Hello

NiFi lets you merge data based on some correlation value.  So your
case you seem to want that correlation to be the combined key of 'type
+ YYYY + mm'.  This is fine/easily configured.

NiFi lets you merge data based on reaching the min/max size
requirements or based on time based kick out.  And then lets you write
to HDFS.  So there you have equivalent capability plus all the other
benefits of NiFi.

The next thing you appear to be adding to this which you'd not get out
of Flume then is NiFi clustering.  By adding clustering you're also
adding a partitioning step because each node will get data from
different topic/partitions in Kafka.  If you dont want this then make
the step of consuming from Kafka be a primary node only task.  This
way another nifi node will only kick-in when necessary (like in a node
failure case).  A single node will perform extremely well if you're
talking about data rates low enough that you dont' want to wait for
bins to reach max size and if you have so much data flowing that you
want more nodes running in parallel then the max size will be reached
quickly anyway even if split.

So I think you have a pretty straight forward path to have great results here.

Thanks
On Mon, Sep 17, 2018 at 6:20 PM Rob Verkuylen <r...@verkuylen.net> wrote:
>
> Hi Brian,
>
> My ultimate goal is to create the least amount of files of the biggest size 
> on HDFS. In this case I have 32 types of data coming in from a single topic 
> marked by an attribute and my binning is by <type/YYYY/mm>. If for example I 
> get data a stream containing data from these 32 types spread out over the 
> last 2 months, I seem to be getting 32(types)x2(months)x3(nodes)x32MB(size 
> limit)=6Gigs in my queue before a merge gets triggered. This effect will be 
> compounded when my next step is binning on 64Mb(12Gig queue) and 128(24Gig 
> queue needed) thereafter.
>
> The merge will only get triggered on data from the same node as the 
> mergeContent is running on. So while there is effectively more than enough 
> data in the queue to merge, it will hold out untill there is enough on a 
> single node. This is ok for a data-type with enough data, but some are bigger 
> than others and sometimes there is enough data in the total queue, but not 
> enough on a single node, forcing the data to only flow though by age-out. 
> Resulting in small files on HDFS down the line.
>
> Flume opens a file in HDFS and starts appending untill max-size or time is 
> reached.

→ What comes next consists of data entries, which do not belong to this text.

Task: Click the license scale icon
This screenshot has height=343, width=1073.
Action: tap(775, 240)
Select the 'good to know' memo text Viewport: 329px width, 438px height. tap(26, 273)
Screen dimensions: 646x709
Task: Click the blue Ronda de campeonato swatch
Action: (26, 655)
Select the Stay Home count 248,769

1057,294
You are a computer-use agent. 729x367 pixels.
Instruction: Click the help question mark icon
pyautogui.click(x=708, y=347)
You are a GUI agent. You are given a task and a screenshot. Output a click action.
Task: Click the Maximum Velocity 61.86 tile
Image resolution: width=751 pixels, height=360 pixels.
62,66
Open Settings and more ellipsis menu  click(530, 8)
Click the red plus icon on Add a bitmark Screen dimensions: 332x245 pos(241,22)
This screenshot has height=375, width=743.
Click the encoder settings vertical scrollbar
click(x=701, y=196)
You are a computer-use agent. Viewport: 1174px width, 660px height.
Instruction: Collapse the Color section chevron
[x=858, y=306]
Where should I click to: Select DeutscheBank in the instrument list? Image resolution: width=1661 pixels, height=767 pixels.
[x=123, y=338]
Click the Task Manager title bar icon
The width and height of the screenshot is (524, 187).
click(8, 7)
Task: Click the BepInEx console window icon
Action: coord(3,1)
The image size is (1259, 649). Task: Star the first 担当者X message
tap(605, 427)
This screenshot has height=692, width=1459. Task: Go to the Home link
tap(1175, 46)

I'm looking for similar or better functionality in Nifi, resulting 
> in few and large files in HDFS.
>
> Rob
>
> On Mon, Sep 17, 2018 at 10:56 PM Bryan Bende <bbe...@gmail.com> wrote:
>>
>> Hello,
>>
>> I'm not sure I follow... wouldn't it be more efficient to merge
>> multiple files in parallel across the cluster?
>>
>> If you had to converge them all to one node, then this doesn't seem
>> much different than just having a stand-alone NiFi, which would go
>> against needing a cluster to achieve the desired through put.
>>
>> -Bryan
>>
>>
>> -Bryan
>>
>> On Mon, Sep 17, 2018 at 4:02 PM Rob Verkuylen <r...@verkuylen.net> wrote:
>> >
>> > I really went to replace Flume with Nifi, so for the simplest use case I 
>> > basically have Kafka->UpdateAttribute-> 
>> > MergeContent(32->64->128MB)->PutHDFS.
>> >
>> > I need to run in cluster mode to get the thoughput I need, but run into 
>> > the problem of flowfiles assigned to nodes are only merged on those nodes. 
>> > Effectively splitting my merge efficiencly by the number of nifi nodes.
>> >
>> > Is there a workaround for this issue?